◆ Task to complete ◆
Every line from the one bearing "Task: Like the tweet with heart icon" through the last line of the records below is to be output exactly, and no other line; leave out the pictures.

◆ Records shown ◆
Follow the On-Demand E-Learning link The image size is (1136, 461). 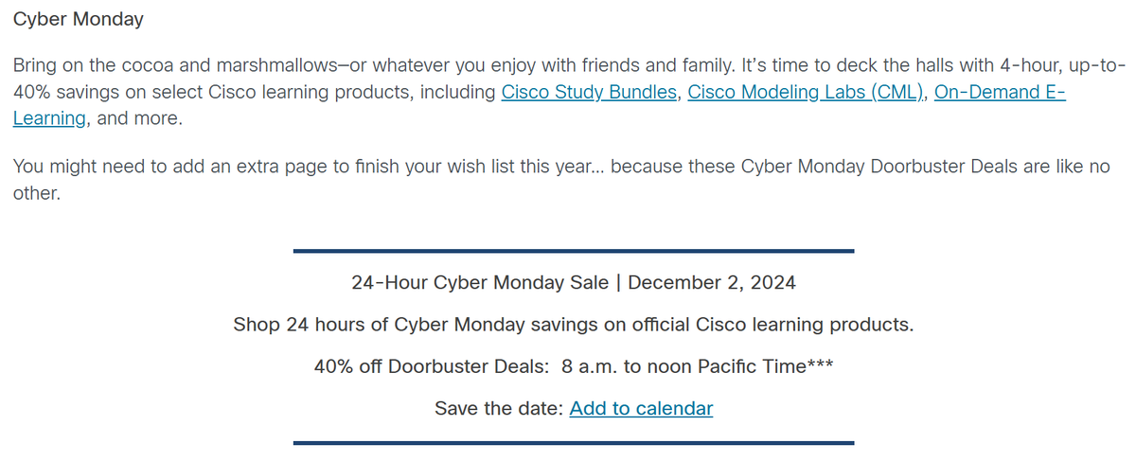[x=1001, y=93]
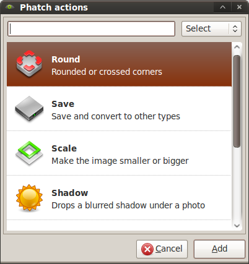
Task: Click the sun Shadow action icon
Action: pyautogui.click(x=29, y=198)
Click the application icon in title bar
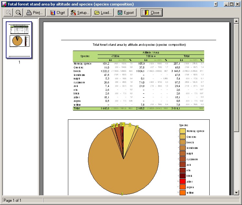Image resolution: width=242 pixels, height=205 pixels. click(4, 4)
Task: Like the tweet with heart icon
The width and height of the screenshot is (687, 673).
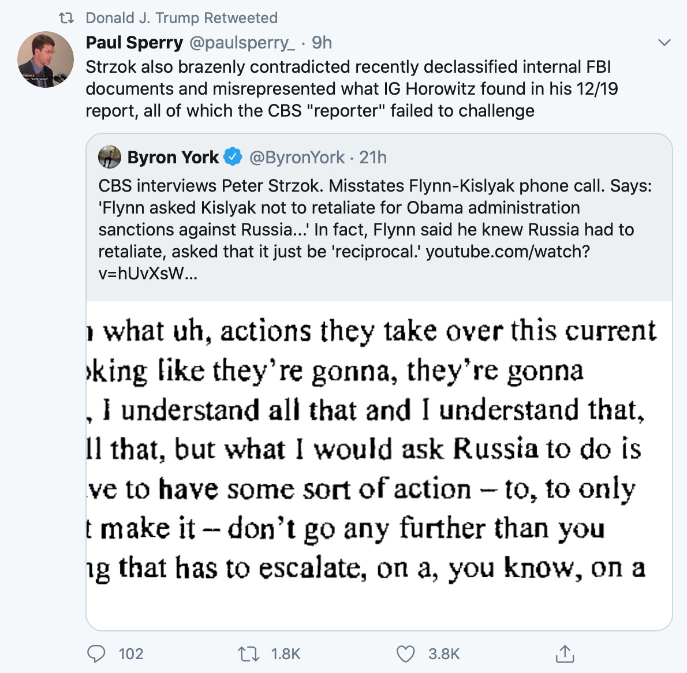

◆ Response area ◆
Task: Like the tweet with heart icon
The width and height of the screenshot is (687, 673).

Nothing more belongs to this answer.